2. Global
Encoding Common to Every Document
2.1 Header
2.2 Unique Identifiers
2.3 Basic Document Structure
2.4 Titles and Naming
2.5 References to External Files (Page Breaks and Entity Declarations)
[Note: Above the Header of each document are the XML Declaration, Document Type Declaration, External Entity Declarations, and the open tag of the "root element," TEI, which contains all other elements. Please go to the Annotated Template or to section 2.5 to read more about how to insert these.]
2.1 The Header
Every XML document we create has a "header," which carries essential information about who is responsible for creating and publishing the document, the source of the text we are marking up, and kind of electronic title page. The header is analogous to a book's first few pages, which inform you of the author, publisher, copyright date, terms of publication, etc.
Since much of the information in the header is the same for all of the XML documents we create, we recommend that you use the template to simplify your encoding of it.
Below, you will find descriptions of the main parts of the header, and you can click here to consult an annotated version of the template.

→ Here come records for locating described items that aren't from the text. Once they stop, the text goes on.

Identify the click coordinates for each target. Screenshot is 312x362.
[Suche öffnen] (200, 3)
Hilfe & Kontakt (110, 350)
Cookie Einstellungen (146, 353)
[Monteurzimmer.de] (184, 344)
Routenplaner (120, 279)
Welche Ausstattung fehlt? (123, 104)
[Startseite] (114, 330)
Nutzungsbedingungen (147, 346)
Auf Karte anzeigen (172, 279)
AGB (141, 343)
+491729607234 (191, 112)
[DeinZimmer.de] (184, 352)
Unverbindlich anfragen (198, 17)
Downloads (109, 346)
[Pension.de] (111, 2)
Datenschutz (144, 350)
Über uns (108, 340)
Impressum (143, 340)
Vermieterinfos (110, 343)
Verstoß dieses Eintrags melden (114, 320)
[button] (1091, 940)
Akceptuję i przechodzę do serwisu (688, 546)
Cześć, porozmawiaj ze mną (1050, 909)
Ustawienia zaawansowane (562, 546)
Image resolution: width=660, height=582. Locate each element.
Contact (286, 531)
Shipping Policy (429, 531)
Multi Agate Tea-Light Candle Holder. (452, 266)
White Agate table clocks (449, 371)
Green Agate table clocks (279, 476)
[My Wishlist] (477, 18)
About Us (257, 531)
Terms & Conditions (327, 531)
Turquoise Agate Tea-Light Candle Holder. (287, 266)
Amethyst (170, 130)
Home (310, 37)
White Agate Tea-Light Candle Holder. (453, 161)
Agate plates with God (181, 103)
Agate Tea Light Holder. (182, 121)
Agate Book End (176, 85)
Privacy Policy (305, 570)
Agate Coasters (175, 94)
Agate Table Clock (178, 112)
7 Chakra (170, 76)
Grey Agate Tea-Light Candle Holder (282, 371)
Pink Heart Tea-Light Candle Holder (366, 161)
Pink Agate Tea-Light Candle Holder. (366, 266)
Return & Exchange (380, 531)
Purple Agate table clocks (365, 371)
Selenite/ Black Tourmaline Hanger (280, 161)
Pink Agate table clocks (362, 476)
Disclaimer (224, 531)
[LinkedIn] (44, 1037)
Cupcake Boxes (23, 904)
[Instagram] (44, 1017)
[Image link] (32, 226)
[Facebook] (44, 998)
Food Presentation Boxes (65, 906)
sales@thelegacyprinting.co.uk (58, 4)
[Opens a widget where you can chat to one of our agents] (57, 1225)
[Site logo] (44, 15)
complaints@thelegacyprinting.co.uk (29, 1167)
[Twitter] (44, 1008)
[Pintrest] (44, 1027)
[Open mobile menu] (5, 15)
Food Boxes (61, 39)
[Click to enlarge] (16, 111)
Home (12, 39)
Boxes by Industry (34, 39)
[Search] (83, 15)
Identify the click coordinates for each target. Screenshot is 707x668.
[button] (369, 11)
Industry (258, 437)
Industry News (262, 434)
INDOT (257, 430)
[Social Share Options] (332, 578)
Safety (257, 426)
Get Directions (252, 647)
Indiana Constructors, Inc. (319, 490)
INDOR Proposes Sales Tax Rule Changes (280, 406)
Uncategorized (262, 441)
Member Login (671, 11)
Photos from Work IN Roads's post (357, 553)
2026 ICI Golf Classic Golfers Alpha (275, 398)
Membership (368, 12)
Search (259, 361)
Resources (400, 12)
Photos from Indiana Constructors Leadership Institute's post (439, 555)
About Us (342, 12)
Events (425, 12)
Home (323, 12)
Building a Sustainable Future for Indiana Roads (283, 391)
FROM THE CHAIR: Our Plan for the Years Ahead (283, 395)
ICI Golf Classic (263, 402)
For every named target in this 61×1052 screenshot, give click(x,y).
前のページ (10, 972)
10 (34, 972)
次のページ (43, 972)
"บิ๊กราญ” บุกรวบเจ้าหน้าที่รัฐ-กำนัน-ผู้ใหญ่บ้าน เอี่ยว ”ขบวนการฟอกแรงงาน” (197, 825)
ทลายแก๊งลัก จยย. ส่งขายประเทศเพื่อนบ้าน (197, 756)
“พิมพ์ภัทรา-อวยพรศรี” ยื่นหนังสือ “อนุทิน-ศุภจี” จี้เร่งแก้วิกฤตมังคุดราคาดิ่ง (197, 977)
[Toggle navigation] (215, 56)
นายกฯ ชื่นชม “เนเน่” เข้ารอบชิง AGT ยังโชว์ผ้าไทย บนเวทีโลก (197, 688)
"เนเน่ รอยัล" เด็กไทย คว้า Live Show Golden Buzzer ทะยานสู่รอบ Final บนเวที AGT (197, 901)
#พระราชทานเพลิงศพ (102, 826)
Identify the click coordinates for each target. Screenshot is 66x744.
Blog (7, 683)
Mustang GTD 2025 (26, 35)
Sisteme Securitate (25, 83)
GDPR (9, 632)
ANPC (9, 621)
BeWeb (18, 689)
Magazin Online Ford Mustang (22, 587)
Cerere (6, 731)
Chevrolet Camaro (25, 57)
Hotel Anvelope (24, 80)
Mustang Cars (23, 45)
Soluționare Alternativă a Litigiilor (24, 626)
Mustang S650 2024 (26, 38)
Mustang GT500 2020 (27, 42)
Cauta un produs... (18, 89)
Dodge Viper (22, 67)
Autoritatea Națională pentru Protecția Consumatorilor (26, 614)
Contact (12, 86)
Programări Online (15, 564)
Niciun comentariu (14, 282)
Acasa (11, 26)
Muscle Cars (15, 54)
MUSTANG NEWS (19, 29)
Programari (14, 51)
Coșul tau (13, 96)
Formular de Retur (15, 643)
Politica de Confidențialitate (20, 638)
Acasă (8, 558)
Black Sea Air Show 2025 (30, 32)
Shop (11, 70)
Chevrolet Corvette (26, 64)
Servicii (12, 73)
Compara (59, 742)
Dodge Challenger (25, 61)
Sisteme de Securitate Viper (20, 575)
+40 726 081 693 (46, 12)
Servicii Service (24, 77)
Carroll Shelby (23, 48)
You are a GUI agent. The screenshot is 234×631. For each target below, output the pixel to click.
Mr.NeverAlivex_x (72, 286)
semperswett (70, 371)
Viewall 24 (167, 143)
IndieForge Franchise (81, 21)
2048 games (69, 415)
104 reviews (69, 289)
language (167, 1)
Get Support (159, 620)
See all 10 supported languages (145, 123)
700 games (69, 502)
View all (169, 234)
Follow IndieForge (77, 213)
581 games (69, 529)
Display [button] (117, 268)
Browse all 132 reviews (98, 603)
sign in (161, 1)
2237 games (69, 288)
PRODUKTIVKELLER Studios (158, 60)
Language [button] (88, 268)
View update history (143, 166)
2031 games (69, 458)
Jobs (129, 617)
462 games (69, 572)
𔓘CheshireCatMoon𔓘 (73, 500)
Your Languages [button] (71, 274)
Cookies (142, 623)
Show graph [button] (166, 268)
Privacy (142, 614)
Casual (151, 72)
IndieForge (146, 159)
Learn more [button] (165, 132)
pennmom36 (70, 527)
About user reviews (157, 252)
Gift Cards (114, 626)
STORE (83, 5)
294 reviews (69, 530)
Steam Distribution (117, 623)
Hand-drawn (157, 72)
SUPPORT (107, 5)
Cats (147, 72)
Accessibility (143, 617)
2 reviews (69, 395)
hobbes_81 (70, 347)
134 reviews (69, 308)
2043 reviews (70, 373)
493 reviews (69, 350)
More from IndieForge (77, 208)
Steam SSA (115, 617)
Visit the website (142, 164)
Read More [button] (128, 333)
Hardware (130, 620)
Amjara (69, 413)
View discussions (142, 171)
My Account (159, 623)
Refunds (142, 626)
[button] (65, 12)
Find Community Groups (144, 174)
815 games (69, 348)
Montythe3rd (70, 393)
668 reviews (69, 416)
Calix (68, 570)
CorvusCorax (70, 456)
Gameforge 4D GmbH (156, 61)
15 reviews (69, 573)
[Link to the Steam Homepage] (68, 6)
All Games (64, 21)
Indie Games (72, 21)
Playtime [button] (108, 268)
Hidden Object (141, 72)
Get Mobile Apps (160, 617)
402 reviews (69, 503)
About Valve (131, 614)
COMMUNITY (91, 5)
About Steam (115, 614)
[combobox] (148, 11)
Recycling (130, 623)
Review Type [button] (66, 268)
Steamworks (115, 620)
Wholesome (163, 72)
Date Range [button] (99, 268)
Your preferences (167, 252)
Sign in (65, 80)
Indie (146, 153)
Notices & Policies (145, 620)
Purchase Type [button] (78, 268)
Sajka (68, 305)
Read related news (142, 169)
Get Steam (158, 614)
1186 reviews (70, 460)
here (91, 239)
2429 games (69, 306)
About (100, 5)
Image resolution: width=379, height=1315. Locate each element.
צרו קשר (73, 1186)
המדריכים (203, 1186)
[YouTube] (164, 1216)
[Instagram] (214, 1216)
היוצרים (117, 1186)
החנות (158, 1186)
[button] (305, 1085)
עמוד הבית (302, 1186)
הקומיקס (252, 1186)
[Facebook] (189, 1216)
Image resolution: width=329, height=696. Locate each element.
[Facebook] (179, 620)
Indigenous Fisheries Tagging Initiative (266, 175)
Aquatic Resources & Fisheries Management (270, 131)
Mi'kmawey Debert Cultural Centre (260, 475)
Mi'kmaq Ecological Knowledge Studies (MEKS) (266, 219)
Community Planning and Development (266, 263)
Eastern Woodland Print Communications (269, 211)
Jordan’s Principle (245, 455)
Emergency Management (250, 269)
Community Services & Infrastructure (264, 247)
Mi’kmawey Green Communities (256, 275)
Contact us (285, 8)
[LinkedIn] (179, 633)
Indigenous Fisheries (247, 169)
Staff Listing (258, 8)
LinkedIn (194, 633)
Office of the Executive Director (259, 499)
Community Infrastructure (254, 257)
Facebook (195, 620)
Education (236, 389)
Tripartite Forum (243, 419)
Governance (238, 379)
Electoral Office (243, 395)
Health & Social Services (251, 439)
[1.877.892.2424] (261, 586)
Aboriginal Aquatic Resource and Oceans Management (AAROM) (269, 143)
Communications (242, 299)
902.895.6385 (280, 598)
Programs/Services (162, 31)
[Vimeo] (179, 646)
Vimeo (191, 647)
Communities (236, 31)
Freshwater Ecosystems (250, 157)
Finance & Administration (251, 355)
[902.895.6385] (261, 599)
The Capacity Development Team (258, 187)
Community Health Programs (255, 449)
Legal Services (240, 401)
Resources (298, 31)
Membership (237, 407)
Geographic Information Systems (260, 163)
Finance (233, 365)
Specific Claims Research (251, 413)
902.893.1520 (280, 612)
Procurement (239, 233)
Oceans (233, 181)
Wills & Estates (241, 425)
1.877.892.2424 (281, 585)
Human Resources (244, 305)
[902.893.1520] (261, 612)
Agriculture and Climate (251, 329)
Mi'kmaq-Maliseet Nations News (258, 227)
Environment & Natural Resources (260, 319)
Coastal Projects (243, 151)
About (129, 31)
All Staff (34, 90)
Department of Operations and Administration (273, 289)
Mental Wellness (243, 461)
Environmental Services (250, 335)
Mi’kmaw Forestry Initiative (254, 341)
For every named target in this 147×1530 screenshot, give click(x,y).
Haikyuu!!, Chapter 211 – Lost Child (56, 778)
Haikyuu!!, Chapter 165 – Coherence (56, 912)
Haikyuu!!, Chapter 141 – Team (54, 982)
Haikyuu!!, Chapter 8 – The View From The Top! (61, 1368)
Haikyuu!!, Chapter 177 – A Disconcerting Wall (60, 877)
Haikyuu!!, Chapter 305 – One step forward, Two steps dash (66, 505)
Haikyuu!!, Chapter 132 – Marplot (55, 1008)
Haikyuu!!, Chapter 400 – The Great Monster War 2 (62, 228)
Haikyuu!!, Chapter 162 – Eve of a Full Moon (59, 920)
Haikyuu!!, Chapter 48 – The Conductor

The <teiHeader> has three principal components:
- <fileDesc> contains a full bibliographic description of an electronic file
- <profileDesc> provides a detailed description of non-bibliographic aspects of a text, specifically the situation in which it was produced, the participants, and their setting
- <revisionDesc> summarizes the revision history for a file
These elements are arranged within the <teiHeader> in this order, so the overall structure of <teiHeader> is this:
<teiHeader>
<fileDesc></fileDesc>
<profileDesc></profileDesc>
<revisionDesc></revisionDesc>
</teiHeader>
File description<fileDesc>
This should contain the following components:
- Title statement <titleStmt> includes 1) the title given to the electronic work (which here always includes the subtitle provided by us: "a machine readable transcription"); 2) the author; 3) the editors; 4) information about others responsible for aspects of the electronic text; and 5) the name of the sponsors and funders. An example in which the original document bears a title given by Whitman:
<titleStmt>
<title level="m" type="main">Song of Myself</title>
<title level="m" type="sub">a machine readable transcription</title>
<author>Walt Whitman</author>
<editor>Ed Folsom</editor>
<editor>Kenneth M. Price</editor>
<respStmt>
<resp>Transcription and encoding</resp>
<name>The Walt Whitman Archive Staff</name>
</respStmt>
<sponsor>The Institute for Advanced Technology in the Humanities</sponsor>
<sponsor>University of Iowa</sponsor>
<sponsor>University of Nebraska-Lincoln</sponsor>
<funder>The National Endowment for the Humanities</funder>
<funder>The United States Department of Education</funder>
</titleStmt>
An example for a manuscript that lacks an authorial title (to read the guidelines for assigning titles, click here.):
<titleStmt>
<title level="m" type="main" rend="bracketed">I see who you are</title>
<title level="m" type="sub">a machine readable transcription</title>
. . .
</titleStmt>
etc.
Note that the title element includes a rend attribute that indicates it has been supplied by us and should therefore be displayed with brackets.
<editionStmt>
<edition>
<date>2005</date>
</edition>
</editionStmt>
<publicationStmt>
<idno>uva.00023</idno>
<distributor>The Walt Whitman Archive</distributor>
<address>
<addrLine>The Institute for Advanced Technology in the Humanities</addrLine>
<addrLine>Alderman Library</addrLine>
<addrLine>University of Virginia</addrLine>
<addrLine>P.O. Box 400115</addrLine>
<addrLine>Charlottesville, VA 22904-4115</addrLine>
<addrLine>[email protected]</addrLine>
</address>
<availability>
Copyright © 2005 by Ed Folsom and Kenneth M. Price, all rights reserved. Items in the Archive may be shared in accordance with the Fair Use provisions of U.S. copyright law. Redistribution or republication on other terms, in any medium, requires express written consent from the editors and advance notification of the publisher, The Institute for Advanced Technology in the Humanities. Permission to reproduce the graphic images in this archive has been granted by the owners of the originals for this publication only.
</availability>
</publicationStmt>
<sourceDesc>
<bibl>
<author>Walt Whitman</author>
<title>Calamus Leaves</title>
<orgName>Yale Collection of American Literature, Beinecke Rare Book and Manuscript Library</orgName>
<note type="project">Transcribed from our own digital image of original manuscript.</note>
</bibl>
</sourceDesc>
Note on <orgName>: The institution that holds the manuscript should be cited as listed in the Preferred Citation table in the References section of the Encoding Guidelines.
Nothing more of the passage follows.